* _Exercise prompt_:
Continue the article on stocks worth buying during a market drop, picking up right after its last sentence.

* _Extract to read_:

To those who started paying more attention to the stock market in the past year, it may seem volatile. It's bound to feel that way after the steepest 30% drop in history last March, followed by the fastest recovery. Experienced investors have come to expect the ups and downs. On average, the market drops at least 10% more than once every two years.
The best way to work with these drops as opportunities is to have a list of great companies to buy when negativity is everywhere. Lululemon (LULU -10.79%), Paycom (PAYC -4.51%), and Align Technology (ALGN -4.09%) have happy customers fueling growth. That should keep these stocks on the buy list for the next big sell off.
The pandemic fundamentally changed how many of us approached work attire. Suits and dresses were replaced by stylish athletic wear that was both comfortable and suitable for a Zoom call with colleagues. The trend, known as athleisure, was in place before the pandemic, and no company has benefited more than lululemon.
The retailer is much more than its famous yoga pants. In fact, clothing for men made up 21% of the $2.7 billion in revenue for the nine months ending Nov. 1. Revenue for fiscal 2021 ending in January is expected to come in near $4.3 billion, 9% greater than 2019 despite a pandemic closing almost all of the company's stores for at least part of the year. That was made possible thanks to direct-to-consumer -- its internet sales -- which grew 94% year over year. It turns out that customers wanted the company's products even when the mall was closed. Management continued to grow the physical footprint even in the midst of restrictions, adding more than 30 new stores last year.

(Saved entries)
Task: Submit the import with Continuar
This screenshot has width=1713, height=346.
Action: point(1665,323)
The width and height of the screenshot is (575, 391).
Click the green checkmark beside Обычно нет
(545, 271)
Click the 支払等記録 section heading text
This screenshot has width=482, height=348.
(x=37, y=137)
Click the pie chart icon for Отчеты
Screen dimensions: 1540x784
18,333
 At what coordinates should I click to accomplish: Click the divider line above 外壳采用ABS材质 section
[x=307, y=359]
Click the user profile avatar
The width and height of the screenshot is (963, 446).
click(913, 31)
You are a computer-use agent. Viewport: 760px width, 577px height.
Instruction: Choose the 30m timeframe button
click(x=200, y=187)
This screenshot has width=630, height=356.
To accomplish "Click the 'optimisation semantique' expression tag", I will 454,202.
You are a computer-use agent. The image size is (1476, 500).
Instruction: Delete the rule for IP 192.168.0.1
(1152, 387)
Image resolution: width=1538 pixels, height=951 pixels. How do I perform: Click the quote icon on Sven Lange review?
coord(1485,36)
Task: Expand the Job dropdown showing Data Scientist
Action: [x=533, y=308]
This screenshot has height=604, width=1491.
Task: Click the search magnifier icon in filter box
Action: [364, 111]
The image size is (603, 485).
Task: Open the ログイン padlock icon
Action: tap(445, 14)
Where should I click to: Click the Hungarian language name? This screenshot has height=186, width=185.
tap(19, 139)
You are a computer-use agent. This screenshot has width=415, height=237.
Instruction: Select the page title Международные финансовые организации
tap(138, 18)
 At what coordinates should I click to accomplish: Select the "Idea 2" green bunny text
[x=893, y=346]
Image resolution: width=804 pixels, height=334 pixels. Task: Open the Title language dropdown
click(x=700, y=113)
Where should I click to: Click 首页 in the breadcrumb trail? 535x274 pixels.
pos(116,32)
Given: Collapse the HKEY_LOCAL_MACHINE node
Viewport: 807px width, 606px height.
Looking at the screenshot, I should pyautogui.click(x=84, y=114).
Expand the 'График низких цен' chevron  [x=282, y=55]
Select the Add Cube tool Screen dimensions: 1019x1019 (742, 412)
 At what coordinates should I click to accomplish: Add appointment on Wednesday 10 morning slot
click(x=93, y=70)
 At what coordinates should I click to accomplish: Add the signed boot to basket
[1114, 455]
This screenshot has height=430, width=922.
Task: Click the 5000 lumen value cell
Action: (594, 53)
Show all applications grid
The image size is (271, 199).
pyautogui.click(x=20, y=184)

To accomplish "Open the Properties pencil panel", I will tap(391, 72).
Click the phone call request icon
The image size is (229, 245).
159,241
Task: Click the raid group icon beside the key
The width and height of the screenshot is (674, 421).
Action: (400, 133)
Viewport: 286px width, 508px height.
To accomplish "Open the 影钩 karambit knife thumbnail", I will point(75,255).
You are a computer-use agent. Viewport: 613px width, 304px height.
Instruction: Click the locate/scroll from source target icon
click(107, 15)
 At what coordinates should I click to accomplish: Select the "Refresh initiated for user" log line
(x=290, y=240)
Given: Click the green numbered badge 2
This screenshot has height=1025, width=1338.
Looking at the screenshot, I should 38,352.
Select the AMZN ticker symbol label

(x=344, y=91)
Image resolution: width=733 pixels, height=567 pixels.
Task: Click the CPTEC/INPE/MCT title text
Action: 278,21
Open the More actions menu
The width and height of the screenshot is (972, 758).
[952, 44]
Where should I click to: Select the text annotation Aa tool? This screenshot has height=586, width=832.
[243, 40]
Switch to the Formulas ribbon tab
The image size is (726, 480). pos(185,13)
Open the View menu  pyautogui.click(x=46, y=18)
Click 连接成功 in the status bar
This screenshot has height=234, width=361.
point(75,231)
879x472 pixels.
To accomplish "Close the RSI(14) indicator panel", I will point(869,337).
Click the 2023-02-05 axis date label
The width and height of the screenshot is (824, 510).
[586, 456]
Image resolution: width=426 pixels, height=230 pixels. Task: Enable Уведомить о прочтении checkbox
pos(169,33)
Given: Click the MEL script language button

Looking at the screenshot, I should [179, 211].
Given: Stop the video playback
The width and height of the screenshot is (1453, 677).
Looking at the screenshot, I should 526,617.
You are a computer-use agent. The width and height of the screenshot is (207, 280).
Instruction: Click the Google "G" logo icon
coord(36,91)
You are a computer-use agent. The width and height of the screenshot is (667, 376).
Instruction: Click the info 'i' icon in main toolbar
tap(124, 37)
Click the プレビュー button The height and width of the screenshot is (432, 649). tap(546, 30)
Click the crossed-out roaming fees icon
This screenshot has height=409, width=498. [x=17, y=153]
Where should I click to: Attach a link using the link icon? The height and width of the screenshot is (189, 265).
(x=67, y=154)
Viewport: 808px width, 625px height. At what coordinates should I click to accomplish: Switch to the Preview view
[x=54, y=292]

* _Task output_:
Success through an economically difficult time shouldn't be surprising. Although it was a much younger company, lululemon also weathered the great financial crisis in style. Year-over-year revenue growth for 2008 through 2010 was 82%, 31%, and 28%, respectively. After flourishing through two recessions and posting nearly 300% stock gains in the past three years, lululemon could be a great stock to buy the next time fear dominates the market.
The old school method of human resources staff inputting data for employees is coming to an end. That's in no small part thanks to companies like Paycom, the provider of cloud-based human capital management software. Now, companies and their employees can manage things like time and attendance, payroll, and recruiting through one platform. The company's advantage is having a single database, housing all of the relevant data for an employee. This creates a much better (and more accurate) experience than legacy competitors' products that have been cobbled together from acquisitions, forcing unreliable data integrations behind the curtain.
Customers are clearly happy. Revenue retention for 2020 was 93% even though many businesses closed or reduced the number of workers. Contrast that with legacy competitors Paychex (PAYX -3.44%) at 83% and ADP (ADP -3.00%) at 91%, both of which recently set retention records. Total client count expanded to nearly 31,000, driving $841 million in revenue, amounting to 14% year-over-year growth. Management is guiding to 20% growth in 2021 and a ninth consecutive year of earnings. Add in a fourth straight year on Fortune's list of the 100 fastest growing businesses and the No. 3 ranking in a list of best places to work in the U.S., and the stock's 1,000% gain over the past five years makes sense. Investors looking for a software-as-a-service (SaaS) company but afraid of high valuations and lack of profits, might find shares of Paycom irresistible during the next downturn.
3. Align Technology
Align is known for its invisible teeth aligners, but the business should earn some extra applause for the way it's vertically integrated key elements of its supply chain over the years. In 2011, the company acquired a manufacturer of popular intra-oral scanners for dentistry and orthodontics. Just last year, it bought a maker of computer-aided design and manufacturing software. Together, the software, hardware, and aligners give Align control over much of the end-to-end workflow. That workflow extends from the initial patient inquiry, through determining what approach will yield the best results, to ultimately creating and implementing a solution. The integrated digital platform also helps orthodontists see more patients and provide a better experience, so it's great for all involved.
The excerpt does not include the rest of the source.